Guardião da fé do Vaticano nega obstáculos à luta contra pedofilia

MARÍLIA BANHOLZER
MARÍLIA BANHOLZER
Publicado em 05/03/2017 às 11:50
Leitura:

 / Foto: AFP

Foto: AFP

O guardião da fé no Vaticano, o cardeal alemão Gerhard Ludwig Müller, classificou neste domingo de clichê as insinuações segundo as quais seus serviços dificultam a luta contra os padres pedófilos.

Na quarta-feira, uma vítima irlandesa de abuso sexual de padres, Marie Collins, abandonou seu posto na comissão antipedofilia criada pelo papa Francisco, ao denunciar uma "vergonhosa falta de cooperação"  dentro do Vaticano, especialmente por parte da Congregação para a Doutrina da Fé dirigida por Müller. 

"Acho que é preciso acabar com esse clichê, a ideia de que, de um lado, está o Papa, que quer reformas, e, do outro, um grupo de  resistentes que querem bloqueá-las", afirmou o cardeal conservador em entrevista a jornal italiano Corriere della Sera. 

Segundo Collins, o dicastério (ministério do Vaticano) dificulta a criação, anunciada em junho de 2015, de uma instância encarregada de julgar os bispos que ocultaram os atos de padres pedófilos.

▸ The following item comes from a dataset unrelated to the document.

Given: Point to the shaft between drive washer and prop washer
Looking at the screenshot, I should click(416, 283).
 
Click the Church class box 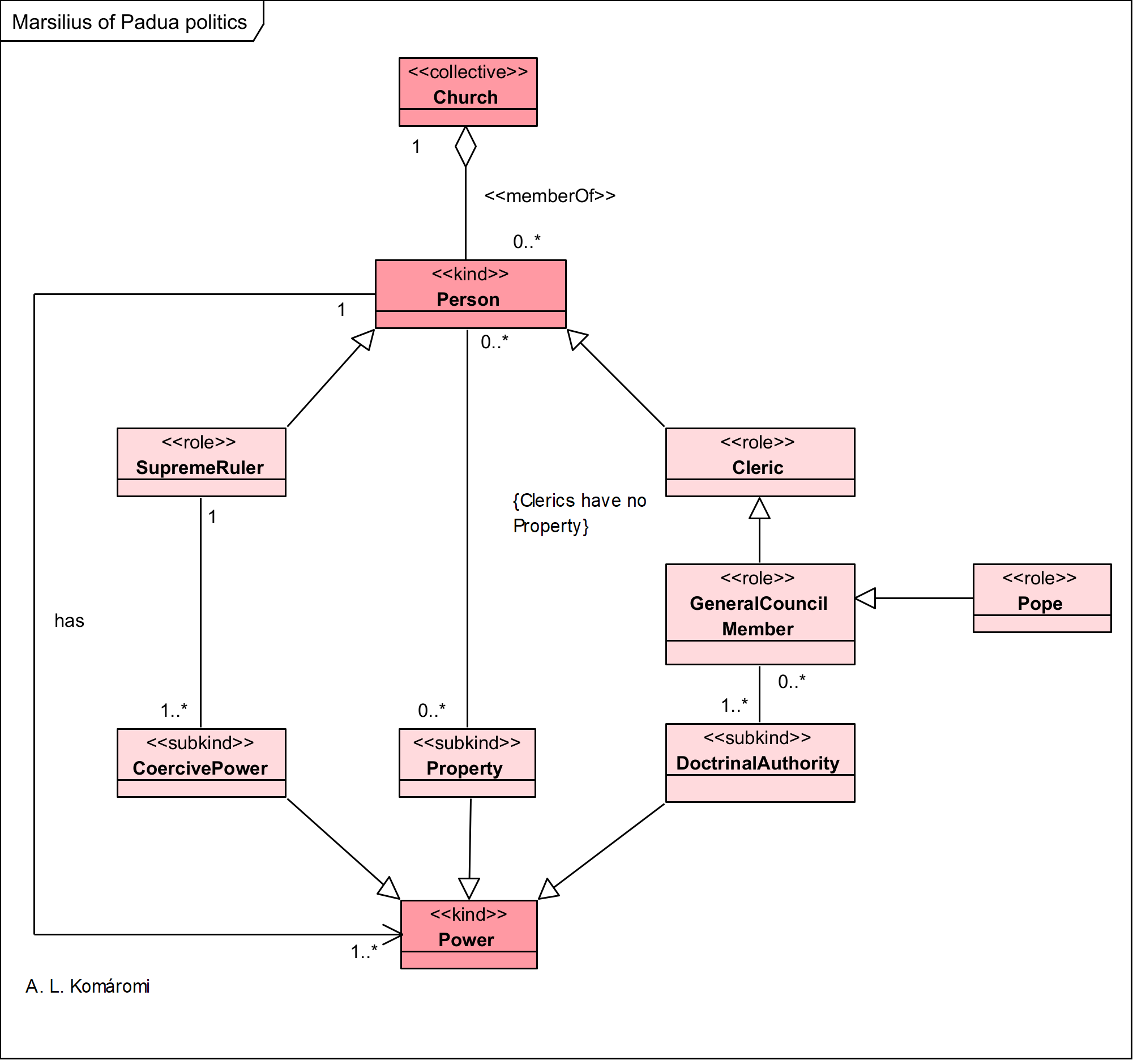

"Era um projeto, mas, depois de intenso diálogo com distintos discatérios envolvidos na luta contra a pedofilia no clero, chegou-se à conclusão de que o discatério encarreado dos bispos já tinha todas as ferramentas para enfrentar possíveis negligências culpáveis", explicou Müller. 

Para Collins, o fato de os serviços de Müller se negarem a seguir uma recomendação aprovada - cujo conteúdo não mencionou - foi o que precipitou sua renúncia ao cargo no grupo de especialistas na luta contra a pedofilia criado pelo papa Francisco.

Sob a presidência do cardeal americano Sean O'Malley, a comissão criada em 2014, que inclui religiosos e leigos, já havia visto a partida há um ano do britânico Peter Saunders, vítima de pedofilia de um parente e dois padres.

Com a saída de Collins, a Comissão Pontifícia para a Proteção de Menores, em grande parte composta de psicólogos, não conta mais com representantes das vítimas.

Em um comunicado, a irlandesa denunciou a "resistência de alguns membros da Cúria (o governo do Vaticano) de trabalhar com a comissão".

"A falta de cooperação, em particular da parte do dicastério mais envolvido na questão da pedofilia foi vergonhosa", acrescentou.

"Apesar da aprovação pelo papa Francisco de todas as recomendações feitas pela comissão, houve recuos constantes", disse Marie Collins.

"No ano passado, uma mera recomendação, aprovada pelo papa Francisco, a respeito de uma pequena mudança no procedimento relativo a assistência às vítimas/sobreviventes, chegou ao dicastério. Em janeiro, soube que a mudança tinha sido recusada. Ao mesmo tempo, um pedido de cooperação sobre uma questão fundamental do trabalho da comissão também foi recusado", detalhou.

"Na esperança de que a comissão tenha sucesso em superar a resistência, para mim esta foi a gota d'água que fez transbordar o vaso", ressaltou.

No entanto, ela aceitou a proposta do cardeal Sean O'Malley de continuar a trabalhar em projetos educacionais dentro da igreja, incluindo aqueles na Cúria e com os novos bispos.

Em uma declaração por escrito, o cardeal O'Malley agradeceu Mary Collins por sua "contribuição extraordinária".